We as a country have failed to make education a priority.  Regardless of what level of education you consider the lack of adequate financial backing is a common theme.  In yesterday's Oregonian there was an article describing how competitive athletics in our high schools might be headed on the road to being relegated to club activities where they are totally supported by the participants.  Even now the pay-to-play fees being charged many kids likely prevents some from participating.  What a shame.  Lack of support can also be seen the sizable debt that many or our kids incur when they go to college.  We ask them (or their parents) to take on massive loans to pay their freight and expect them to begin painful payments in a time when gaining employment is not a given.

All of what I've said above is true.  However, none of what I've said above has anything to do with the real  problem with education in this country.  I find it interesting that when class sizes are above 30 (particularly in elementary school) some sort of alarm seems to go off.  Yet when I look back at my elementary school class photos from the 1960's my class sizes were routinely 33-35 governed by a single teacher.  My elementary education was just fine.  So, what is the difference.  The real problem with education has nothing to do with what or how subjects get taught.  Rather it has everything to do with what is happening at home.  Over the past few decades we have seen the family structure change in profound ways.  First, economics have required that both parents work where when I was in school is was common for kids to have a stay-at-home mom who could not only see that their kids attend to their school assigned tasks but also volunteer time in their kids classrooms on a regular basis.  This, in my opinion, is why larger classrooms worked in my day.  Today there are far fewer parents that have either the time or inclination to volunteer time in the schools.  The second, and perhaps more important change that has occurred is the rapid disintegration of the family unit.  The number of kids that live in single-parent homes is historically high.  As many as 1 out of every 2 children under the age of 18 will live at some point in a single-family home.  Assuming that the attending parent is earning a living at a job then these children are often left to fend for themselves.  Further, as much as a single parent would want to help you all know how it feels to come home from work and.......well....work.  It usually doesn't work.  To make matters worse this problem creates a domino effect that will cause learning to continue to decline for the foreseeable future as were are getting to the point where the current teachers we are producing are less skilled at the basics (reading, writing, and arithmetic) than their predecessors.

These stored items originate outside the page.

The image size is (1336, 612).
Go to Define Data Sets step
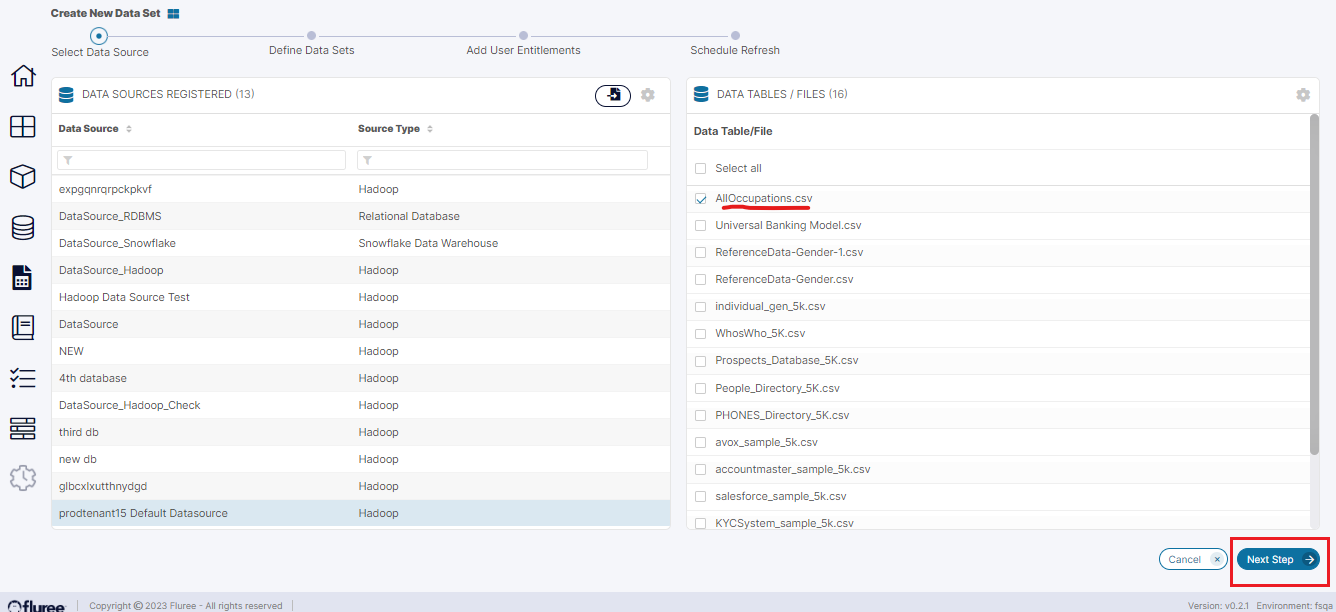(x=311, y=36)
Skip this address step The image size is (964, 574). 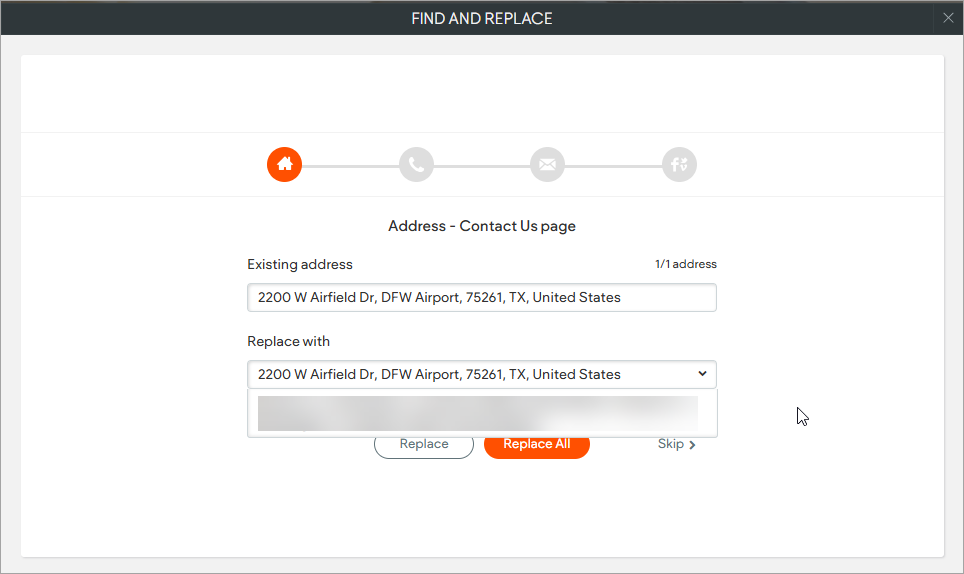671,444
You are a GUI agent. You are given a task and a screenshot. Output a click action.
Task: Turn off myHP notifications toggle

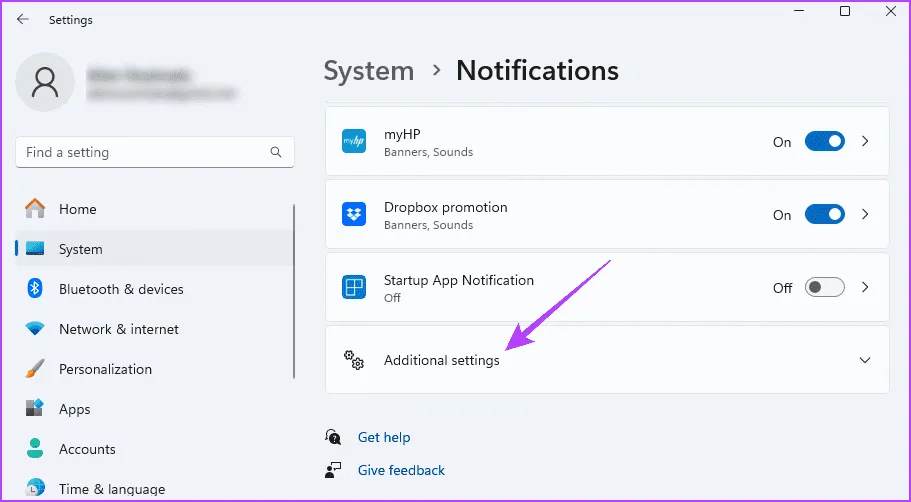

Can we fix this problem?  We have to otherwise this nation will literally get dumb (some would argue we are there already but I like to see an end to the tunnel where there is light).  In my view the key is for the government to stop investing resources into controlling how teachers teach and instead invest resources into supports for the kids themselves.  Single-parent homes where kids typically get minimal support are not going away so we must adjust.  It is impossible to totally replace a parent (I grew up without a dad and can tell you it was my loss) but I do believe we can construct creative programs that encourage kids to study and prepare for success in higher education.  This is really a must because pretty much all kids are being pushed into college whether or not they truly belong there.  If the focus of resources is shifted from building teaching plans to providing academic support for the kids then the kids get help and the teachers are loosed to do what they do best emphasizing their creativity and strengths.  It is that simple.